だって貴方の選んだ色でしょ
「ローに化粧したい」
重たい罪を告白するかのように、告げられた言葉に拍子抜けする。
十代の頃から私に劣情を向け続けているくせに、良識があり過ぎてちっともそういった触れ合いをしない想い人は、何故か頭を抱えながら絞り出すような声で「化粧をしたい」と言う。
「……すればぁ?」
何とも気の抜けた声でそう返事をした。
化粧という行為には不慣れだけど忌避感はない。化粧という単語に何か隠喩があるとも思えなかった。
言葉の裏を考えるにしてもこの人は私に対していつも正直過ぎる。わざわざ怪しい言い回しをするわけがない。
「その言い方やめろ、可愛いから」
「ありがとぉ」
「やめろって……」
可愛いと言われたからお礼にわざと語尾を伸ばせば、三白眼が恨めしそうにじろりと向く。
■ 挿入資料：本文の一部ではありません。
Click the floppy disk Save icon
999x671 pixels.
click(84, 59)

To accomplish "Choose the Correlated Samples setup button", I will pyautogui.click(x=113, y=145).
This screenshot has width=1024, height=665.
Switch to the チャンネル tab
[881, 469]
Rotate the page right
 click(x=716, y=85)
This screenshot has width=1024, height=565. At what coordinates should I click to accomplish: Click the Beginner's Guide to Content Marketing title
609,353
この人は息でもする調子でさらりと褒めるので、こちらもお返しだ。
頭をガシガシと掻くと、腹を括ったかのように想い人は息を吸う。
「お前なんにも分かってない!おれがやりたいのは、お前やイッカクが化粧するんじゃなくて、おれ自身がお前に化粧したいの!気持ち悪いだろそんなの!」
「……別に?」
「だろ!気持ち悪、えっ?」
「コラさんが私にお化粧してくれるの?どうぞ?」
「えっ、いや、待って……」
ぐいっと距離を詰めて座っていた想い人の膝に乗り上げる。
上体を仰け反らせて体が密着するのを避けようとするので、腕を伸ばして抱きついた。そのまま体から力を抜けば、支えようと想い人も腕を回す。おそるおそるといった力加減が重力から私を守ってくれる。
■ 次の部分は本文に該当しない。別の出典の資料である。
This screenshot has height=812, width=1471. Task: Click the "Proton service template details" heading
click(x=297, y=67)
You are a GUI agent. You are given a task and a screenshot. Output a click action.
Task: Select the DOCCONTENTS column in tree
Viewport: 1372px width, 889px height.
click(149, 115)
本当に額面通りの意味だったのは拍子抜けしたけれど、想い人にされて嫌なことは数えるほどしかなかった。
ちなみに嫌なことは「置いて行かれること」と「他の女に目移りすること」だ。
「気持ち悪いって思うだろ?」
「全然」
何故か眉を下げる想い人の眉間を指でつつく。
私にしたいことがあるならこの際洗いざらい言いなさいよ、と詰め寄ったのにこの人の願いはなんというか変わっていた。
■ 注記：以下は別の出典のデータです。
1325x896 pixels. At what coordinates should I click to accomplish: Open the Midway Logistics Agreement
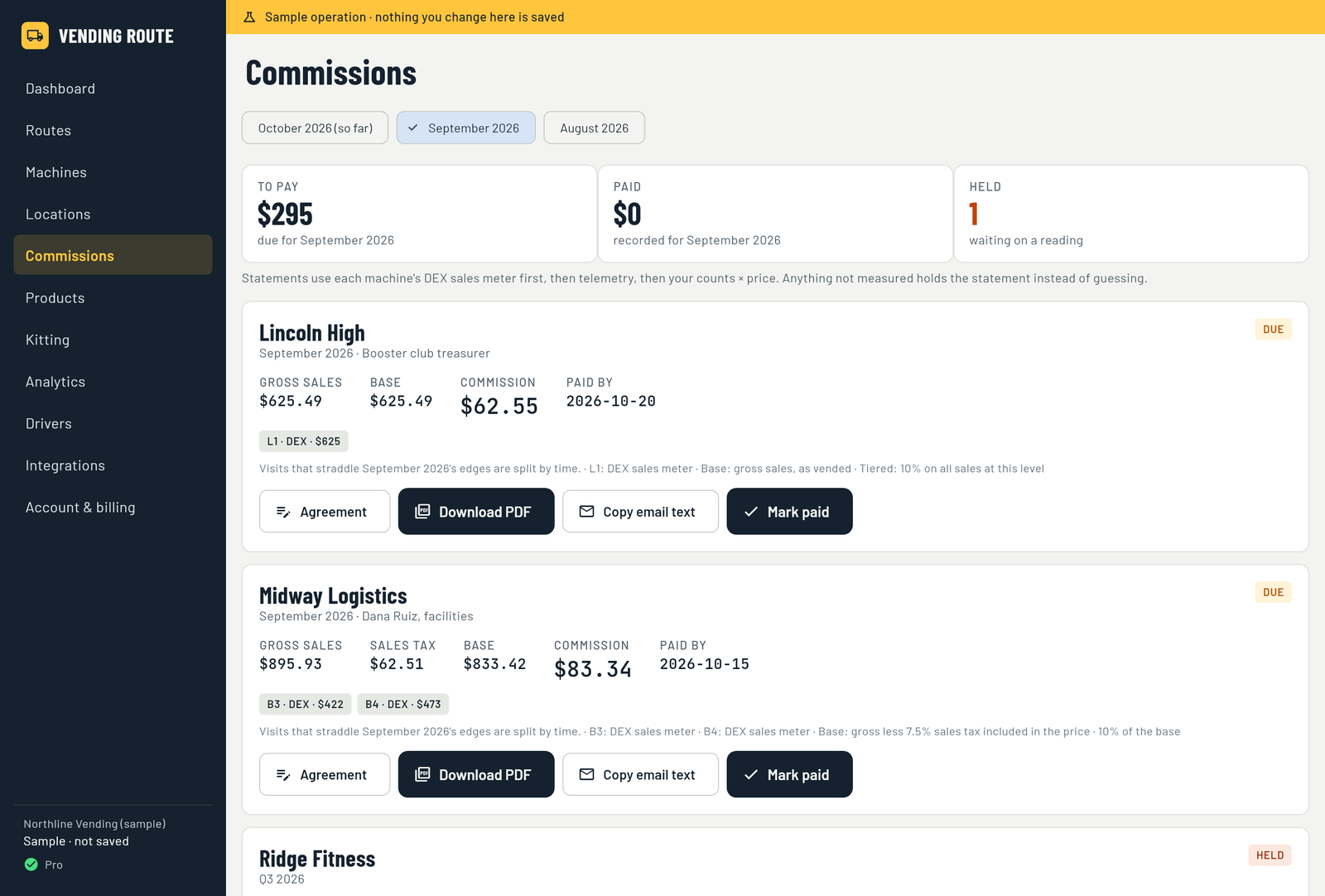[x=325, y=774]
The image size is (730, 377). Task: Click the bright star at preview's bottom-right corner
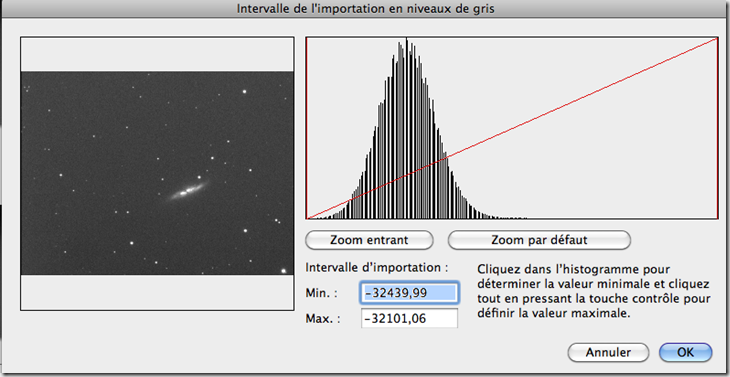click(283, 270)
もっと性的なことを乞われるのも覚悟していたのに、この人は変わった願いをとんでもない大罪かのように告白するのだ。
「させたい」ではなく「したい」である。
つまり化粧をした私が見たいだけでなく、手ずから化粧を施したいというのが、想い人の要望だった。
どこから取り出したのかと思うほどの化粧道具を並べ、想い人は丁寧に私の肌にスキンケアを施し、今は私の肌の色に何が似合うかを真剣な面持ちで吟味していた。
「その道具どうしたの?」
「今までの商売道具だな」
「コラさんがお化粧してたの?」
「人にしてた。婚礼用の化粧とか、舞台の化粧とか、人に見られるための顔を作る仕事だったら覚えがあったから」
私の知らない面をさらりと覗かせながら、想い人はこちゃこちゃと道具を選んでいく。
詳しくは聞いていないけれど、想い人は海軍の諜報機関に在籍していた過去がある。そして自身も潜入調査のためにクラウンメイクのようなものをいつも施していた。スパイの技術として叩き込まれたものを応用したのかもしれないと、曖昧に頷いておいた。
「ロー」
呼ばれて向けば顎に想い人の指が添えられた。
普段は触るのにもおっかなびっくりといった具合なのに、自然な動作だった。
色んな人に同じことをしたのだろう、と嫉妬にひりつきそうになった胸を想い人の視線が宥めてくれる。
少し上を向かされて、こちらを覗き込む想い人とかなり近い距離で見つめ合う。
様々な形のブラシに顔を撫でられ、今の自分がどうなっているのかを知ることも出来ないまま、想い人の視線に絡め取られたかのように制止していた。
視線を、思考を、独占している喜びに打ち震えるほどにこの人が好きだと自分の心が訴える。
そしてこの行為をしたいと申し出たのが、想い人である事実が今になって嬉しかった。
性的な触れ合いに類するのではないかと疑ってしまうほど、化粧をするというのは深い触れ合いのように思えた。
想い人が何故あんなに重苦しく提案したのか、今なら分かるような気がした。
「できた」
ずっと息を詰めていたらしく、完成を告げる声は少し掠れていた。
仕上げにと引かれた口紅の感触が落ち着かなくて、キスしてもいいかとねだってしまいたくなった。